Это обстоятельство было известно властям, а в начале сентября сувалкский губернатор Н. Н. Куприянов поставил вопрос о том, чтобы бесхозных коней свозить в Вержболово для образования конского запаса. Другими словами, проблема заключалась вовсе не в факте разграбления, а в том, чтобы это имущество поставить на службу армии, т. е. опять вопрос сводился к пресечению самовольного поведения и обеспечении порядка. К слову, 3 сентября (20 августа) губернатор получил соответствующее разрешение от Н. А. Данилова[145]. В этот же день П. К. фон Ренненкампф, готовя свою армию к обороне перед ожидающимся наступлением противника, распорядился в том числе «угнать весь скот и лошадей, находящихся перед фронтом»[146]. Причем П. А. Аккерман свидетельствовал: «<…> левый фланг армии, наиболее пострадавший, тем не менее умудрился пригнать, отходя спешно, от десяти до пятнадцати тысяч голов скота. Я своими глазами видел стада, и не малые (голов до шестисот), типичных, белых с черными пятнами, голландок из Восточной Пруссии»[147]. В эти же дни во время отступления частей 10-й русской армии был разграблен приграничный город Просткен: отходящие солдаты и жители деревень по российскую сторону границы угнали весь скот и лошадей, 272 жителя были депортированы в Россию, 19 убиты, а остальные бежали. Почти все дома были сожжены[148].

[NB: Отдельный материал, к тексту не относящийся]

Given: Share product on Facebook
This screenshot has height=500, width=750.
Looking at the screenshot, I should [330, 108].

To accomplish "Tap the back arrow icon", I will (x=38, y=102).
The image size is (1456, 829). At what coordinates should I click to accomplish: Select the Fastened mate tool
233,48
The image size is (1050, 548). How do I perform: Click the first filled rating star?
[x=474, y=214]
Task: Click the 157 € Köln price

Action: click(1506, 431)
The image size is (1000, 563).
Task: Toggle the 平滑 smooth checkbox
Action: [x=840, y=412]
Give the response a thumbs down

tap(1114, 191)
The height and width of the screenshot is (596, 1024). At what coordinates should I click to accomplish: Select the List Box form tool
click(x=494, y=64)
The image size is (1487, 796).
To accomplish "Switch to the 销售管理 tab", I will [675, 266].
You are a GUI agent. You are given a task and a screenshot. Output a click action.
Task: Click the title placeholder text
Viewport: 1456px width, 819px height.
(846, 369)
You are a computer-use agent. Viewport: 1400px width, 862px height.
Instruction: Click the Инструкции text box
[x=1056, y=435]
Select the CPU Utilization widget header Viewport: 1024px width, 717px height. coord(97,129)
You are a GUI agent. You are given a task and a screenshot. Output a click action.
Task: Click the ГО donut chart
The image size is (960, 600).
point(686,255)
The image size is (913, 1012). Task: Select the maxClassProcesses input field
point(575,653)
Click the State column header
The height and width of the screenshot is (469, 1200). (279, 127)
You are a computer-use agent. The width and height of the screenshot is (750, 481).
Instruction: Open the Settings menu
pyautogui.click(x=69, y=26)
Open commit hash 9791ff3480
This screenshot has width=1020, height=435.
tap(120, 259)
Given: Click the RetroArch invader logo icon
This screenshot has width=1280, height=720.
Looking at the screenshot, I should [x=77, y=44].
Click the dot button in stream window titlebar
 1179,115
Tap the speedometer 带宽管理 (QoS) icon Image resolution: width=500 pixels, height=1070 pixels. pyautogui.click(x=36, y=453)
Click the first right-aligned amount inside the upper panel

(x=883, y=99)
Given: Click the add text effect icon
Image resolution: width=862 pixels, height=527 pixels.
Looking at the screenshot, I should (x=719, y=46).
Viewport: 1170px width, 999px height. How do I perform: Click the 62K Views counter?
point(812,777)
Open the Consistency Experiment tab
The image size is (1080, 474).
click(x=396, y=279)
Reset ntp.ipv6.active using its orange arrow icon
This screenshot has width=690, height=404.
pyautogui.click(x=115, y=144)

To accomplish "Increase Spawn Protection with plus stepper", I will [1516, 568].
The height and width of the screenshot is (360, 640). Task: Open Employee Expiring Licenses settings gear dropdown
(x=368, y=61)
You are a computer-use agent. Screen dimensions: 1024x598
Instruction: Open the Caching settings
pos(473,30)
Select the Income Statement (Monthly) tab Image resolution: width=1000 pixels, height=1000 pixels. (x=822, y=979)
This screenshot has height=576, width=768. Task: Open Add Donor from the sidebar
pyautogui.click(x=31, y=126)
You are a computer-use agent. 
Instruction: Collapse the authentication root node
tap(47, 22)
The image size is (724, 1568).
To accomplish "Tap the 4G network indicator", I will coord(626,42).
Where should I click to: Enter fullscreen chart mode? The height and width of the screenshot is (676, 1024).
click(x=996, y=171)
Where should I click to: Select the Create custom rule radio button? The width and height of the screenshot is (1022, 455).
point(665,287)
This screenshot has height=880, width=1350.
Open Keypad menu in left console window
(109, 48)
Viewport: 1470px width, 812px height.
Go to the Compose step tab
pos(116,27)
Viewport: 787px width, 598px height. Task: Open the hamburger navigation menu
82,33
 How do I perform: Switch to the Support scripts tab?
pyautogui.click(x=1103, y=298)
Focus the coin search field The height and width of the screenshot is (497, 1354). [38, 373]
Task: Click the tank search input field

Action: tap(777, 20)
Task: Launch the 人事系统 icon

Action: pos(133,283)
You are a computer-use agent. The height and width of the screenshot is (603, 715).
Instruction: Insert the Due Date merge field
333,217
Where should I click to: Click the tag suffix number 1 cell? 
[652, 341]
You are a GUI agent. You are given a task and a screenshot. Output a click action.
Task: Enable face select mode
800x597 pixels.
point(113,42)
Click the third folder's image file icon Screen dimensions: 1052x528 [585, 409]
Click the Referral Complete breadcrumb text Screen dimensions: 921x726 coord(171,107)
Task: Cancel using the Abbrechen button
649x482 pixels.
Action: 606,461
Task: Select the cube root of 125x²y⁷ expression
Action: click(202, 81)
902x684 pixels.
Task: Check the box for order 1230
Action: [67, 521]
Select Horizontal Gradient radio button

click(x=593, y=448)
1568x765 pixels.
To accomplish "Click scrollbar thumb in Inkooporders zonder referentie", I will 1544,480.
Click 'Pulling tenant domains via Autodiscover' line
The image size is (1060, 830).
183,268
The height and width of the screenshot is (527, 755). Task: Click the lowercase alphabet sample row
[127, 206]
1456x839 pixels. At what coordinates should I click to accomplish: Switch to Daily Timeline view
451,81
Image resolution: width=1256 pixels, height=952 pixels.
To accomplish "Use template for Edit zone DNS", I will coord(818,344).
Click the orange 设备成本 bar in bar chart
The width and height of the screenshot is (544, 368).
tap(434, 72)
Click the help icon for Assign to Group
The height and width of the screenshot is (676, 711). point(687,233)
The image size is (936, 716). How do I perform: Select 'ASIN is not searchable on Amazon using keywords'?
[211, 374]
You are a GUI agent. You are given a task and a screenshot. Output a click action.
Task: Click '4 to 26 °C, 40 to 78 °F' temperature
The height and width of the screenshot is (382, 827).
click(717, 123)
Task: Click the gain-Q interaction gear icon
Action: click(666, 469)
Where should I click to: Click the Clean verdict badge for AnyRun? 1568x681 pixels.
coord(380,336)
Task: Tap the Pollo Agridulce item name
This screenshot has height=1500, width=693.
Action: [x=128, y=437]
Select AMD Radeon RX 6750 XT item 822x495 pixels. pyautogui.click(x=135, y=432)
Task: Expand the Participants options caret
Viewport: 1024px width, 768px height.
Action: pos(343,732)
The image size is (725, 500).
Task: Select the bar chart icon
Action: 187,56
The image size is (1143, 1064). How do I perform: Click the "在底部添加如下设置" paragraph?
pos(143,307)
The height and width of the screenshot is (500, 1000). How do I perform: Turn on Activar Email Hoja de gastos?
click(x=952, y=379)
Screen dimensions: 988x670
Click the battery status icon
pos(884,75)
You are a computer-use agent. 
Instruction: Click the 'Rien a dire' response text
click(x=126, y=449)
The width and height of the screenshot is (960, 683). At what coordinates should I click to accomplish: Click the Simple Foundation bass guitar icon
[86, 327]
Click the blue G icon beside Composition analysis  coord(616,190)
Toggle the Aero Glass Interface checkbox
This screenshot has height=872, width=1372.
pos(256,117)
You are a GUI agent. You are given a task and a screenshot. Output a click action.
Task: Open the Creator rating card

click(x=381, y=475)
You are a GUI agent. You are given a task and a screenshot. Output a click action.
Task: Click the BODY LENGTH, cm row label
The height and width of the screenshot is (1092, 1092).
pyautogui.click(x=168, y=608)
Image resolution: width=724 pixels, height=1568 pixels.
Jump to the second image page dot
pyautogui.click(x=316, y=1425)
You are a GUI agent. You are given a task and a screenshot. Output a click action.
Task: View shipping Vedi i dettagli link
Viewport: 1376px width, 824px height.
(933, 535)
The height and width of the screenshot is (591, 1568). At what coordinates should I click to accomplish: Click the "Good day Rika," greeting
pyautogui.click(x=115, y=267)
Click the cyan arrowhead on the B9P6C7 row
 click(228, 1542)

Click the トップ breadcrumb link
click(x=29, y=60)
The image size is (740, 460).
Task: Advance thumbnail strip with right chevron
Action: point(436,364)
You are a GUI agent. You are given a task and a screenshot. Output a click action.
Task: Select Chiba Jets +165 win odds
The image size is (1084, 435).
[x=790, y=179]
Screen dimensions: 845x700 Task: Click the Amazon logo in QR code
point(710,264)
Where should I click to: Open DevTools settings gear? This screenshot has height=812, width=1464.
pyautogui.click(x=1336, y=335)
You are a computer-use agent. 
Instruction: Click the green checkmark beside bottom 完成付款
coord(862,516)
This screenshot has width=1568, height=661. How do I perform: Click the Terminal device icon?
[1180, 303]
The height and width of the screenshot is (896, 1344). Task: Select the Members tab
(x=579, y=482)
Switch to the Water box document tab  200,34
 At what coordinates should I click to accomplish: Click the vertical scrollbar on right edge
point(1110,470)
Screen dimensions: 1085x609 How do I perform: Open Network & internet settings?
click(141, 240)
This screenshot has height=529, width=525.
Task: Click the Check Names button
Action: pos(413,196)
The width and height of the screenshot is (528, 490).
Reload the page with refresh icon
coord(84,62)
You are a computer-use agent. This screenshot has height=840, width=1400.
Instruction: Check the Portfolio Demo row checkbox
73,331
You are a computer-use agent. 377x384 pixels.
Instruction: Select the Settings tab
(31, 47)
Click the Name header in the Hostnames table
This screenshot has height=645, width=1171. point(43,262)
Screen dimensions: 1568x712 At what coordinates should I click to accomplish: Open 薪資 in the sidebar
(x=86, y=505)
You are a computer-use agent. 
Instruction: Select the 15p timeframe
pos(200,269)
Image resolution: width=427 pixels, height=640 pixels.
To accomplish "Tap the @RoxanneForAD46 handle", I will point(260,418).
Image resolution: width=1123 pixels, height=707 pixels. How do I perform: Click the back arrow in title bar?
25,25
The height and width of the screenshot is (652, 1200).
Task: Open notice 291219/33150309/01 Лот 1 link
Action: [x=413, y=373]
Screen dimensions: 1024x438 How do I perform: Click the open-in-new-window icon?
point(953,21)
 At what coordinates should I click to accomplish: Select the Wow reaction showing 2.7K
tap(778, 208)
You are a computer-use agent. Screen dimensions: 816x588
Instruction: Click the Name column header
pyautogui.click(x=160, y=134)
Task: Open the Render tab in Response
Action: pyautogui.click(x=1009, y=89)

Осенью отношение к немецкой собственности кардинально поменялось. Если в августе – сентябре 1914 г. речь шла о возмещении за счет противника тех или иных недостатков в снабжении, то теперь благополучие экономики рассматривалось как основа боеспособности немецкой армии, а потому нанесение экономического урона превратилось во вполне легитимную военную задачу. Так, уже рассмотренный выше приказ Н. В. Рузского требовал не только уничтожения казенного имущества, если его нельзя вывезти, но и подрыва обрабатывающей промышленности, для чего предписывалось «портить машины на казенных и частновладельческих заводах и фабриках, поручая это дело саперам». Экономическая эксплуатация приобретала системный характер: для сбора «местных средств» при начальнике этапно-хозяйственного отдела должны были формироваться специальные эксплуатационные команды, а излишки собранных запасов вывозиться в Россию[149]. Такие настроения передавались и войскам. По крайней мере, относительно событий осени 1914 г. П. А. Аккерман свидетельствовал: «Ныне сознание подсказывало солдату, что необходима борьба с материальным благосостоянием неприятеля»[150].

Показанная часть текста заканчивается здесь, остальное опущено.